Herzog a Milano: si farà la seconda piramide

Herzog a Milano avrà la seconda piramide. C’è infatti il disco verde del consiglio comunale. Il Piano di governo del territorio autorizza la seconda piramide progettata dagli architetti Herzog e De Meuron in piazzale Baiamonti. La prima ospita la Fondazione Feltrinelli.

L’aula ha infatti bocciato l’emendamento del consigliere del Partito democratico Carlo Monguzzi che chiedeva, riprendendo le osservazioni presentate dai cittadini al Pgt, di vincolare quell’area come spazio verde. “Il progetto di Herzog prevedeva due porte” ha dichiarato l’assessore all’Urbanistica, Pierfrancesco Maran, in aula. “Una è già stata realizzata. Si tratta di uno dei progetti più interessanti di riqualificazione fatti in Europa negli ultimi dieci anni e sarebbe un peccato non andarlo a completare”.

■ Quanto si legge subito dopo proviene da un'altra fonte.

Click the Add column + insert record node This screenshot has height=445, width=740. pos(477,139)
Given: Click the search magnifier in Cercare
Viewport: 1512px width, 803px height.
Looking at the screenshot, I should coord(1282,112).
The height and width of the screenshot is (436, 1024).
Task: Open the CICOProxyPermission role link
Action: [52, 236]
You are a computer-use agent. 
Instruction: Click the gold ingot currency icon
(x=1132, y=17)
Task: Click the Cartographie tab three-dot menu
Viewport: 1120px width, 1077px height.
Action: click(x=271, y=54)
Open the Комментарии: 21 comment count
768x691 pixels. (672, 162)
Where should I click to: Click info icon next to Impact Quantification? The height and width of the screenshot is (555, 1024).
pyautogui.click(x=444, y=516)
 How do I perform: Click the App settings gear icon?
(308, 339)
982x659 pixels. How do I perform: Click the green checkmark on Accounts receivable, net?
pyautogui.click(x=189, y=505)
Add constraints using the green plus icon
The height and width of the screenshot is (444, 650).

In caso di nuove costruzioni, le strutture dovranno essere a emissioni di zero CO2. Invece la ristrutturazione dell’esistente dovrà comunque prevedere una riduzione delle emissioni. Inoltre l’Indice di Riduzione di Impatto Climatico si potrà raggiungere con superfici permeabili, tetti verdi e pareti verdi. I soldi delle monetizzazioni saranno investiti per interventi di depavimentazione per aumentare le superfici filtranti in città, per la forestazione e per il parco metropolitano.